Why Skateboarding Is More Relevant Than Ever
Messrs Chuck Askerneese and Marty Grimes at Kenter Canyon, 1975. Photograph by Mr Glen E Friedman, all photographs courtesy of Against the Grain: Skate Culture and the Camera 2018
The exhibition charting the legacy of skate culture.
Skate culture never stops evolving, absorbing something new from every generation that discovers it. But one constant thread is the importance of timing, and how skate culture reflects (and reacts against) the eras in which it exists. Nowhere is that more clear than with Against The Grain, a new exhibition celebrating the enduring legacy of skateboarding – framed through the photographers and filmmakers who helped define it.
Curated by Mr Frankie Shea and Ms Jaime Marie Davis, it includes previously unseen work from pivotal shifts between skateboarding’s boom in the 1970s and the present day, whether it’s taking place at a bone-dry pool in Southern California or a homemade mini-ramp in Nottingham.
Three images by Mr J Grant Brittain, one of the most influential names in skate photography over the past 40 years, each hone in on a different discipline. There’s Mr Rodney Mullen’s ballet-like flatland freestyling, a shot of the legendary Bones Brigade (complete with clunky elbow pads and helmets) from 1986, as well as a picture of Mr Tod Swank which graced the cover of Transworld Skateboarding a year later, redefining the look of street photography.
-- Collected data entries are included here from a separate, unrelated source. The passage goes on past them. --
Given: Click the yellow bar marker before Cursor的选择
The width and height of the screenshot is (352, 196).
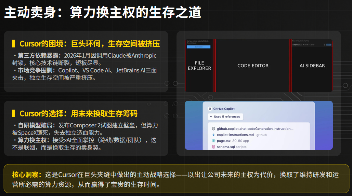Looking at the screenshot, I should click(13, 113).
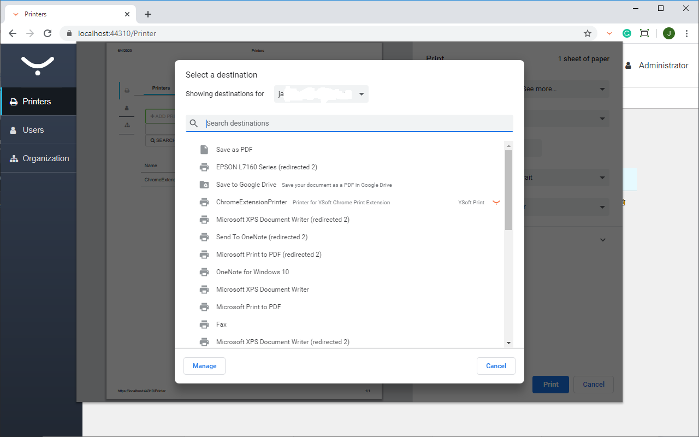699x437 pixels.
Task: Select the Printers icon in the left sidebar
Action: pos(12,101)
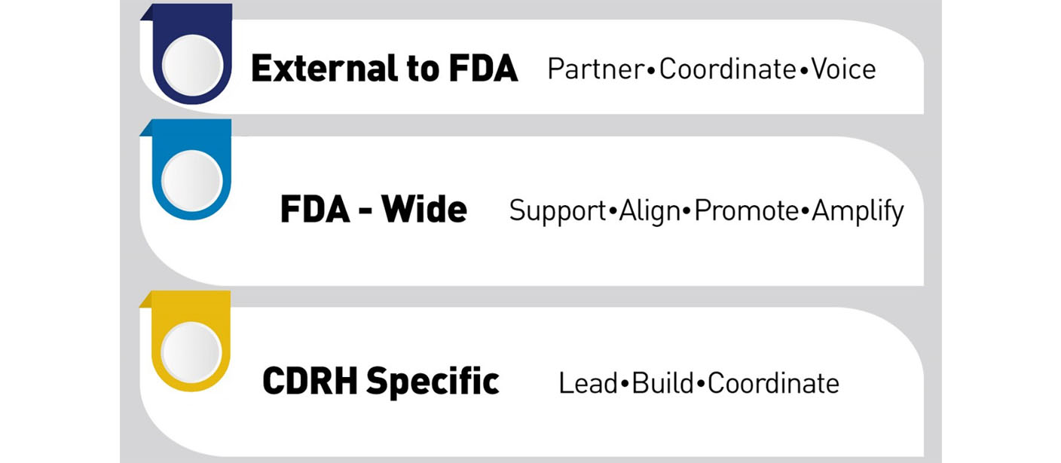This screenshot has height=463, width=1061.
Task: Click the word "Voice"
Action: (843, 69)
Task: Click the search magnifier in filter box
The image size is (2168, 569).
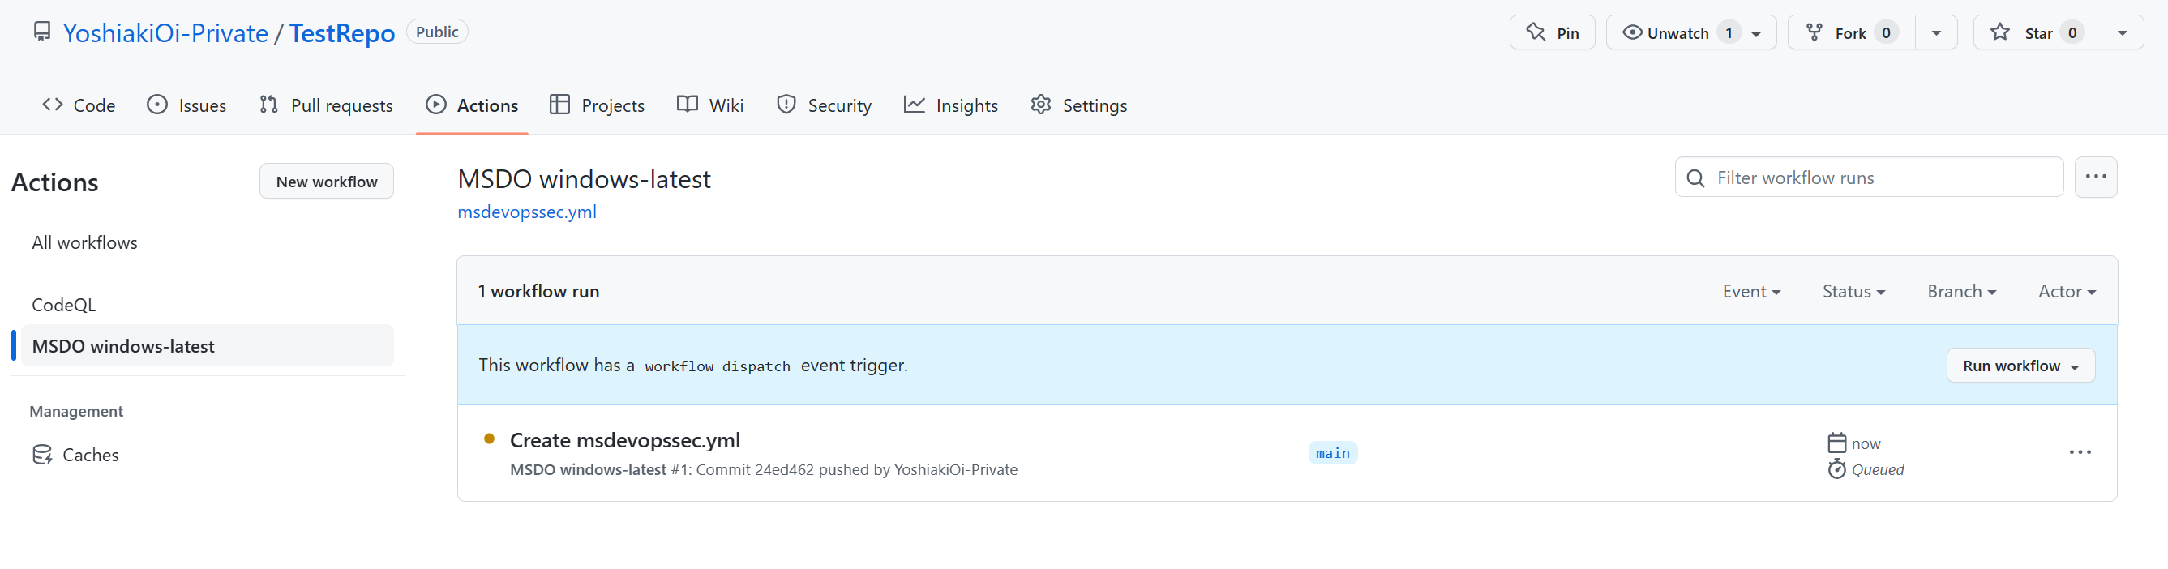Action: [x=1696, y=178]
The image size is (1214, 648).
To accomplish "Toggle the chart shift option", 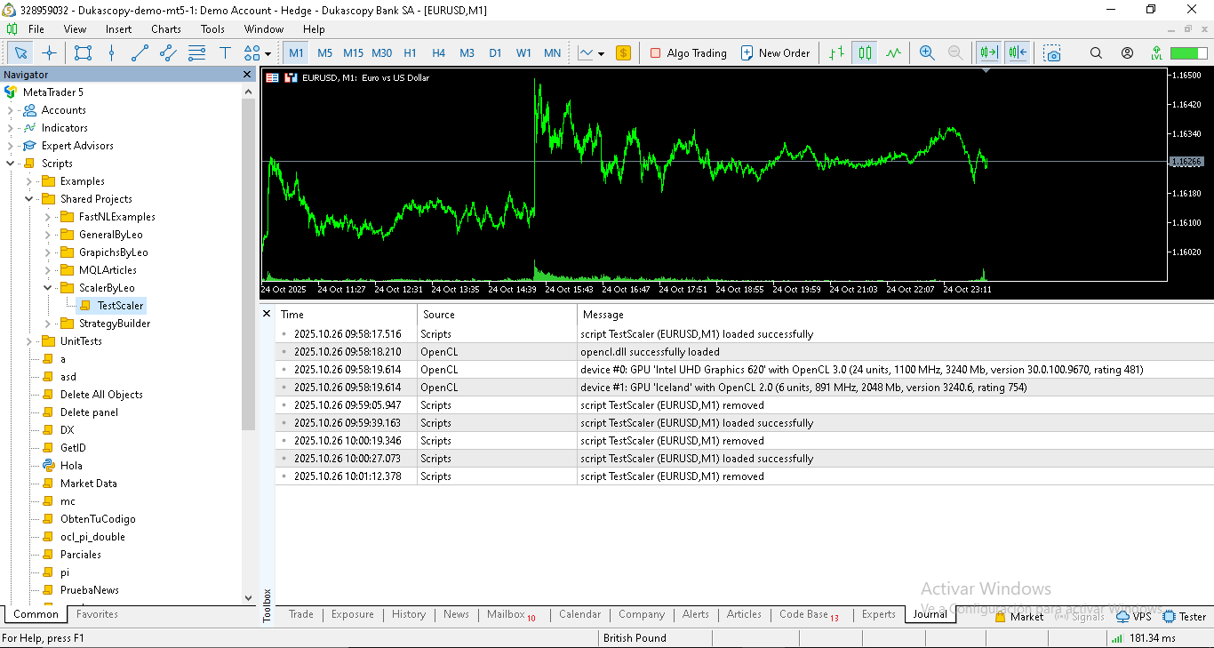I will click(1018, 53).
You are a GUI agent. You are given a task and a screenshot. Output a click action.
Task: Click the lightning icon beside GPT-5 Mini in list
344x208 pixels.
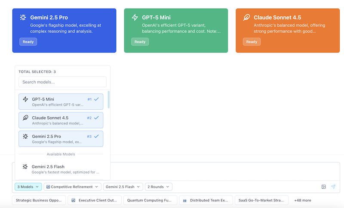tap(25, 99)
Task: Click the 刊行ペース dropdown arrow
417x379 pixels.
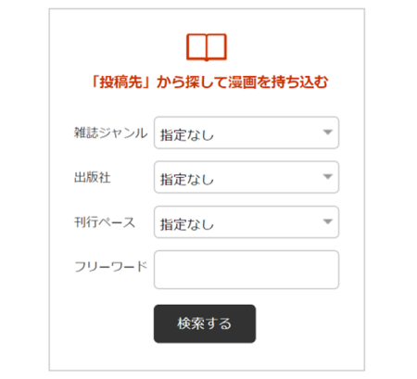Action: pos(327,221)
Mr Jeremy Klein, Redondo Beach, 1989. Photograph by Mr Spike Jonze
Parts of the collection, in fact, can make you feel like you’re stepping into a museum devoted to skateboarding. Magazines sit in glass cases like dog-eared artefacts, their pages open on sequential how-to guides for beginners, while homemade zines – such as the first issue of Go For It!, an eight-page, cut-and-paste job produced by Mr Steve Douglas at his mum’s workplace – capture skate’s DIY ethos in all its haphazard glory.
In one room, a career retrospective of filmmaker and skate fiend Mr Spike Jonze plays on loop while, hanging just outside, a giant parchment by writer Mr CR Stecyk III – known for introducing an outlaw edge to skateboarding’s visual vocabulary – chronicles a timeline of the sport stretching from 3000 BC to 1998. Downstairs, in a bunker-sized room at the back, three retro TV sets flicker with distortion as 1988’s Ollie The Gap, the first UK skateboarding video, jitters to life in grainy lo-fi.
But it’s the spirit of skateboarding – rather than its well-preserved ephemera – that this exhibition communicates best: the lifestyle, the attitude, and that sense of youthful invincibility.
Mr Andrew Reynolds, Go Skate Day, Vancouver, 2009. Photograph by Mr Atiba Jefferson
It’s in the work of Mr Tobin Yelland, for instance, who embedded himself among skate’s misfit outsiders in the US, nailing definitive moments behind the scenes. Mr Yelland’s images of a board hurtling through a car window, or someone conked out with a sleeping bag on the lip of a ramp, reflect a side to skateboarding that no kickflip, however impressive, can get across.
In 2018, skate culture – in all its forms – is arguably in better shape than ever. It’s a billion-dollar industry, with a worldwide audience, and no longer so male-dominated. After travelling to North America next year, Against The Grain will reach Tokyo in 2020, coinciding neatly with the Olympics, where skateboarding will be in included for the first time. And while there are moments in this exhibition that can feel shockingly distant now, together they’re a testament to what its icons do best: being in the right place at the right time.